Traverse the DAG from the end (from the nodes that don't have any dependency) and calculate the follows with the algorithm above, having calculated firsts beforehand.
It's worth noting that the above algorithm is for any LL(K). For LL(1), the situation is much simpler.

How to match multiple copies of a value?

F#'s pattern matching is very powerful so it felt natural to write:
match (tuple1, tuple2) with
| ((a, a), (a, a)) -> "all values are the same"
| ((a, b), (a, b)) -> "tuples are the same"
| ((a, b), (a, c)) -> "first values are the same"
// etc
However, the first pattern match gives a compiler error:
'a' is bound twice in this pattern
Is there a cleaner way to do it than the following?
match (tuple1, tuple2) with
| ((a, b), (c, d)) when a = b && b = c && c = d -> "all values are the same"
| ((a, b), (c, d)) when a = c && b = d -> "tuples are the same"
| ((a, b), (c, d)) when a = c -> "first values are the same"
// etc
This is a perfect use case for F#'s "active patterns". You can define a couple of them like this:
let (|Same|_|) (a, b) =
if a = b then Some a else None
let (|FstEqual|_|) ((a, _), (c, _)) =
if a = c then Some a else None
And then clean up your pattern matching with them; note how the first case (where all values are equal) uses the nested Same pattern to check that the first and second elements of the tuple are equal:
match tuple1, tuple2 with
| Same (Same x) ->
"all values are the same"
| Same (x, y) ->
"tuples are the same"
| FstEqual a ->
"first values are the same"
| _ ->
failwith "TODO"
Performance tip: I like to mark simple active patterns like these with inline -- since the logic within the active patterns is simple (just a few IL instructions), it makes sense to inline them and avoid the overhead of a function call.

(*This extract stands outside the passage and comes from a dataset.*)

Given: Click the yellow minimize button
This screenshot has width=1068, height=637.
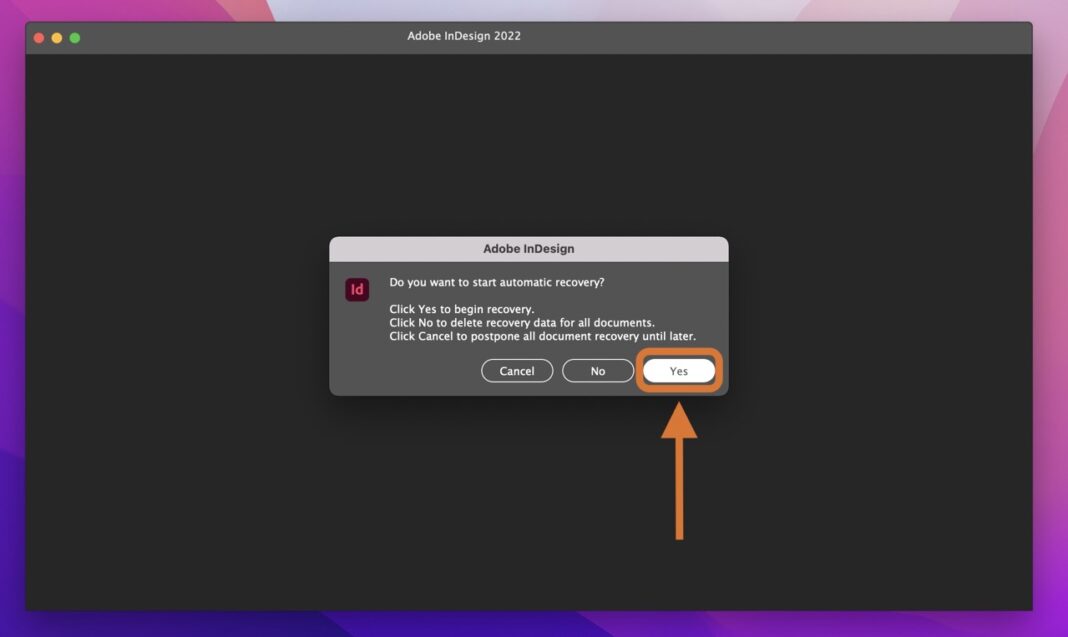Looking at the screenshot, I should (56, 36).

You can use parameterized active patterns to remedy the issue.
let (|TuplePairPattern|_|) ((p1, p2), (p3, p4)) ((a, b), (c, d)) =
let matched =
[(p1, a); (p2, b); (p3, c); (p4, d)]
|> Seq.groupBy fst
|> Seq.map (snd >> Set.ofSeq)
|> Seq.forall (fun s -> Set.count s = 1)
if matched then Some () else None
Particularly, you should define a pattern in a form of literals (chars, strings, etc).
match tuple1, tuple2 with
| TuplePairPattern(('a', 'a'), ('a', 'a')) -> "all values are the same"
| TuplePairPattern(('a', 'b'), ('a', 'b')) -> "tuples are the same"
| TuplePairPattern(("a", "b"), ("a", "c")) -> "first values are the same"
// etc
I think, the most elegant way can be accomplished by combining two excellent answers provided by #Stephen Swensen and #pad.
The first idea is that the structure (a tuple containing two tuples) can be unpacked once, instead of doing it in every match case.
The second idea is working with sequences of values, all of which must be equal to each other.
Here's the code:
let comparer ((a,b),(c,d)) =
let same = Set.ofSeq >> Set.count >> ((=) 1)
if same[a; b; c; d] then "all values are the same"
elif same[a; c] && same[b; d] then "tuples are the same"
elif same[a; c] then "first values are the same"
else "none of above"
You may change elif's into a match, but does not seem feasible to me.
In practice, I would probably unpack the tuples up-front and then do a series of if / then / else expressions:
let a,b = tuple1
let c,d = tuple2
if a = b && b = c && c = d then "all values are the same"
elif a = c && b = d then "tuples are the same"
elif a = c then "first values are the same"
...
If you find yourself doing this frequently, an active pattern might be warranted (and in the case of 2-tuples, a complete active pattern would be doable and likely preferable - exhaustive matches are "safer" than non-exhaustive matches). Or, perhaps you need a more sophisticated data structure.